R.I.P. Jerry Blum, the real radio station president who inspired ''The Big Guy'' on WKRP in Cincinnati

He literally dropped the turkeys that inspired "Turkeys Away."

When most sitcoms do a Thanksgiving episode, the impulse is usually to gather the cast around the table. Not WKRP in Cincinnati. In one of the most memorable Thanksgiving episodes of all time, WKRP spent "Turkeys Away" dropping turkeys on unsuspecting citydwellers in Cincinnati, much to the delight of viewers at home, watching Les Nessman attempt to make sense of everything we're not seeing offscreen.

And if you're hip to WKRP, it's likely that you know this episode is based on real events that took place in the 1950s in Dallas, when real radio DJ Jerry Blum dropped turkeys off a flatbed truck in a shopping center parking lot. Blum went on to become a titan in radio, rising to general manager then president of Top 40 station 790/WQXI-AM (aka 94Q). He was eventually inducted into the George Radio Hall of Fame.

It was at the Atlanta radio station that Blum first caught the ear of Hugh Wilson, creator of WKRP in Cincinnati. Wilson told the Archive of American Television that at the time, he was being pressured to "just write something funny" and do stuff with lots of sight gags. He wrote the episode "Fish Story," and when coming up with characters for what he deems the goofiest, silliest thing he ever wrote (he was so embarrassed, he used a pen name), Arthur Carlson was cut straight from the cloth of Jerry Blum.

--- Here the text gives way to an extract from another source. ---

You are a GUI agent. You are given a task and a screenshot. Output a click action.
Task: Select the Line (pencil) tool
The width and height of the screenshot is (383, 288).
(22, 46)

When Wilson came up with the character of Arthur Carlson, he was so inspired by Blum, he gave Gordon Jump's character Blum's real-life nickname "The Big Guy." A coworker of Blum's from his WQXI days described what was special about Blum to AJC.com, "He was an old-school guy. He was a fighter. He wanted to crush the competition. He had a very charismatic way. Always surrounded himself with the best talent and best people. A real strategic guy. Nothing could constrain him. He wanted everything big. That’s where his ‘Big Guy’ nickname came from."

On February 16, AJC.com reports that Jerry Blum passed away at the age of 86.